Pfs25H-EPA is a protein-protein conjugate transmission-blocking vaccine against Plasmodium falciparum that is safe and induces functional antibodies in malaria-naive individuals. In this field trial, we assessed Pfs25H-EPA/Alhydrogel for safety and functional immunogenicity in Malian adults.

Methods

This double-blind, randomised, comparator-controlled, dose-escalation trial in Bancoumana, Mali, was done in two staggered phases, an initial pilot safety assessment and a subsequent main phase. Healthy village residents aged 18–45 years were eligible if they had normal laboratory results (including HIV, hepatitis B, hepatitis C tests) and had not received a previous malaria vaccine or recent immunosuppressive drugs, vaccines, or blood products. Participants in the pilot safety cohort and the main cohort were assigned (1:1) by block randomisation to a study vaccine group. Participants in the pilot safety cohort received two doses of Pfs25H-EPA/Alhydrogel 16 μg or Euvax B (comparator vaccine), and participants in the main cohort received Pfs25H-EPA/Alhydrogel 47 μg or comparator vaccine (Euvax B for the first, second, and third vaccinations and Menactra for the fourth vaccination). Participants and investigators were masked to group assignment, and randomisation codes in sealed envelopes held by a site pharmacist. Vials with study drug for injection were covered by opaque tape and labelled with a study identification number. Group assignments were unmasked at final study visit. The primary outcomes were safety and tolerability for all vaccinees. The secondary outcome measure was immunogenicity 14 days after vaccination in the per-protocol population, as confirmed by the presence of antibodies against Pfs25H measured by ELISA IgG and antibody functionality assessed by standard membrane feeding assays and by direct skin feeding assays.
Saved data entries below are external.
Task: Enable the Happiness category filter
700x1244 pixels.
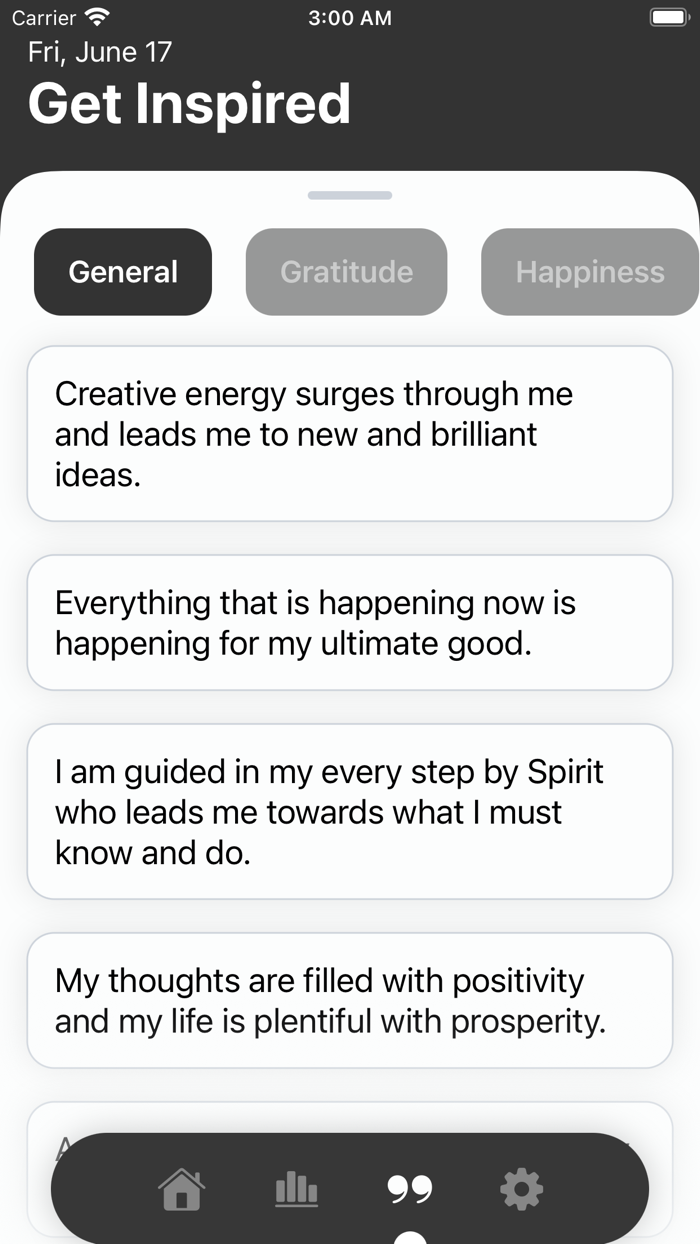Action: tap(589, 271)
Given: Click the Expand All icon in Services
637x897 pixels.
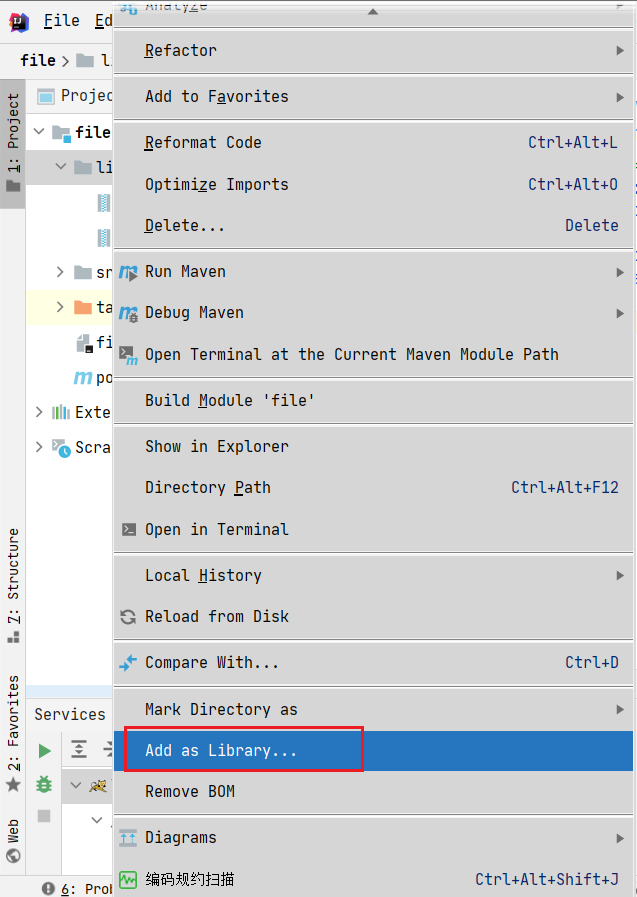Looking at the screenshot, I should 79,750.

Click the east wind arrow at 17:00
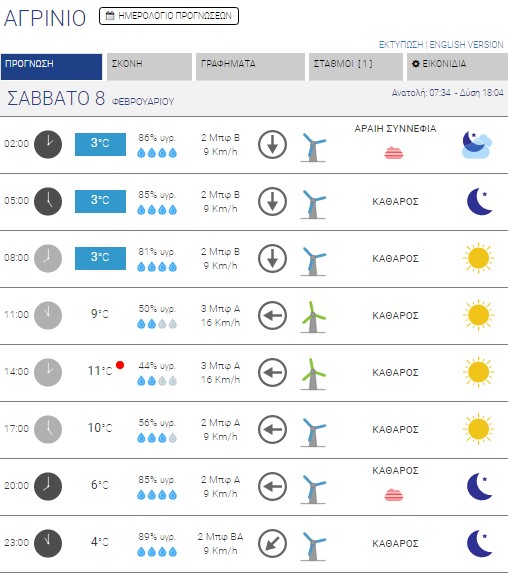coord(272,429)
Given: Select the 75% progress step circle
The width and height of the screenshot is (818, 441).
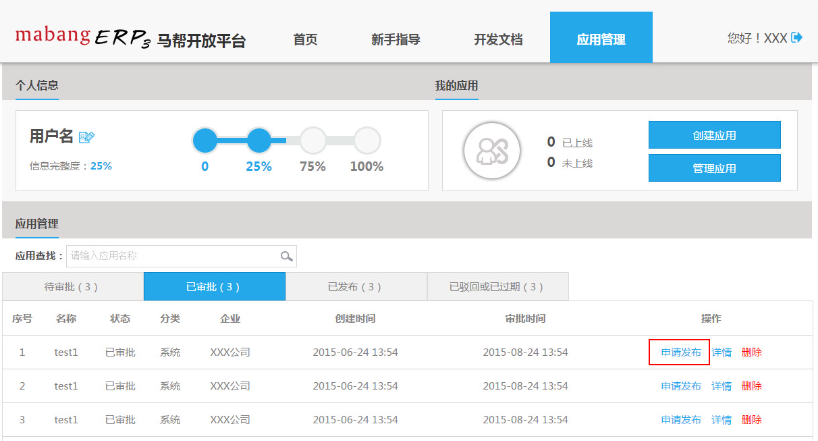Looking at the screenshot, I should point(313,140).
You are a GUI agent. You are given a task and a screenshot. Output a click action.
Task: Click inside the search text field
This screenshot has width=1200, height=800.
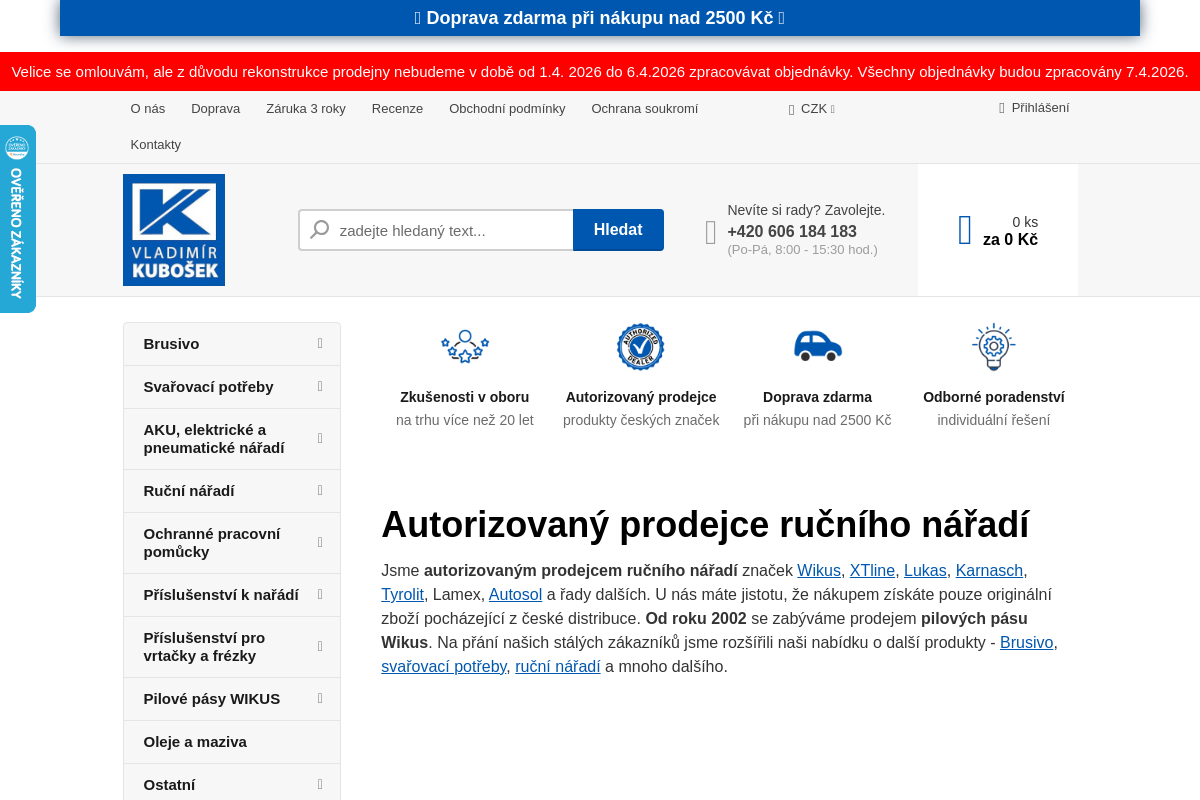(x=450, y=229)
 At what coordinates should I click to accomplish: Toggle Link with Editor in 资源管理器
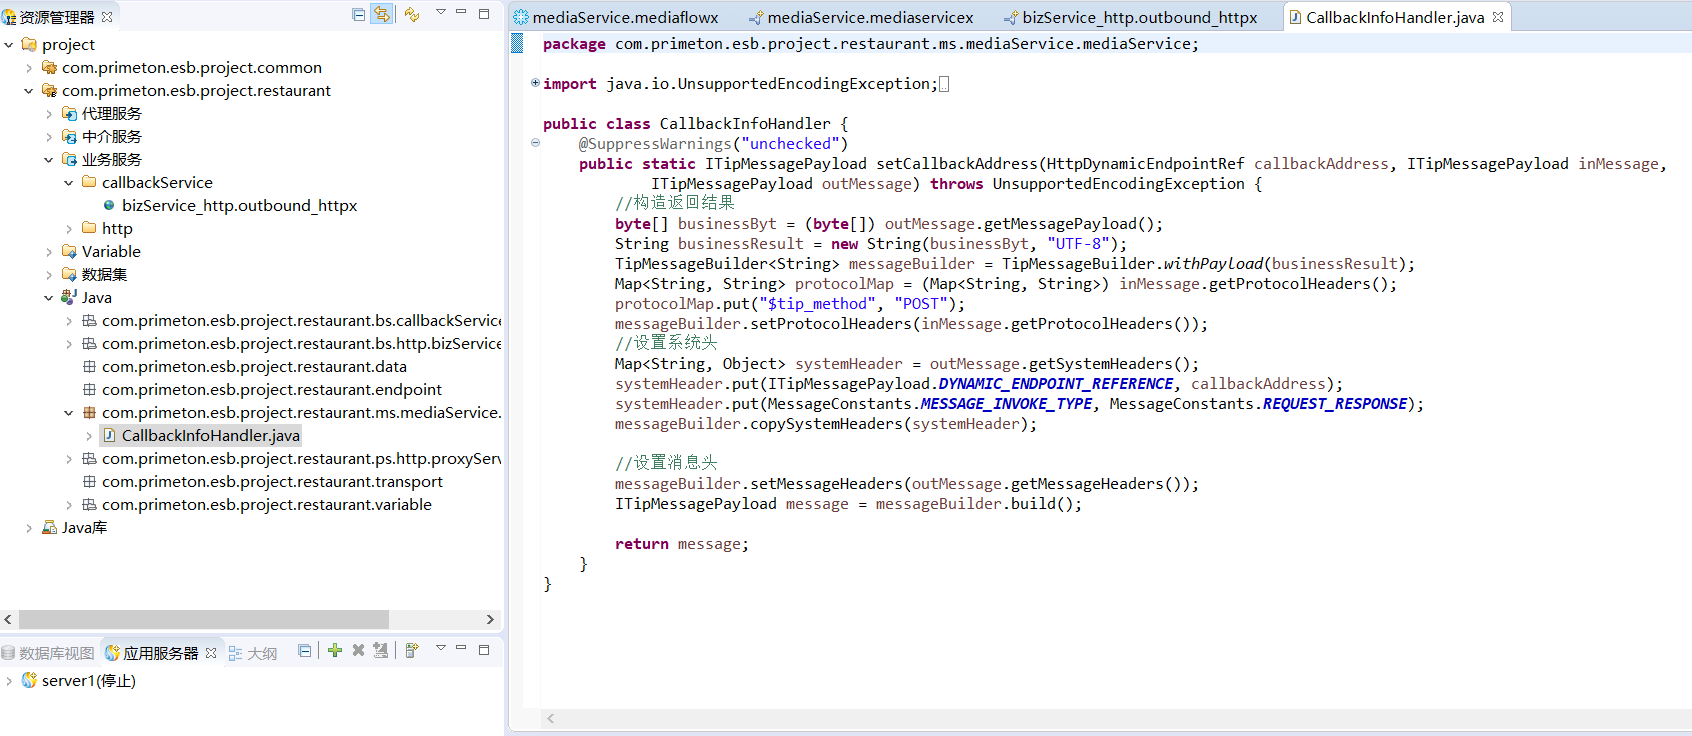coord(381,14)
This trial is registered with ClinicalTrials.gov, number NCT01867463.

Findings

Between May 15, and Jun 16, 2013, 230 individuals were screened for eligibility. 20 individuals were enrolled in the pilot safety cohort; ten participants were assigned to receive Pfs25H-EPA/Alhydrogel 16 μg, and ten participants were assigned to receive comparator vaccine. 100 individuals were enrolled in the main cohort; 50 participants were assigned to receive Pfs25H-EPA/Alhydrogel 47 μg, and 50 participants were assigned to receive comparator vaccine. Compared with comparator vaccinees, Pfs25H vaccinees had more solicited adverse events (137 events vs 86 events; p=0·022) and treatment-related adverse events (191 events vs 126 events, p=0·034), but the number of other adverse events did not differ between study vaccine groups (792 vs 683). Pfs25H antibody titres increased with each dose, with a peak geometric mean of 422·3 ELISA units (95% CI 290–615) after the fourth dose, but decreased relatively rapidly thereafter, with a half-life of 42 days for anti-Pfs25H and 59 days for anti-EPA (median ratio of titres at day 600 to peak, 0·19 for anti-Pfs25H vs 0·29 for anti-EPA; p=0·009). Serum transmission-reducing activity was greater for Pfs25H than for comparator vaccine after the fourth vaccine dose (p<0·001) but not after the third dose (p=0·09). Repeated direct skin feeds were well tolerated, but the number of participants who infected at least one mosquito did not differ between Pfs25H and comparator vaccinees after the fourth dose (p=1, conditional exact).

Interpretation

Pfs25H-EPA/Alhydrogel was well tolerated and induced significant serum activity by standard membrane feeding assays but transmission blocking activity was not confirmed by weekly direct skin feed. This activity required four doses, and titres decreased rapidly after the fourth dose. Alternative antigens or combinations should be assessed to improve activity.

Funding

Division of Intramural Research, National Institute of Allergy and Infectious Diseases.

Keywords: Malaria; Plasmodium falciparum; Vaccines.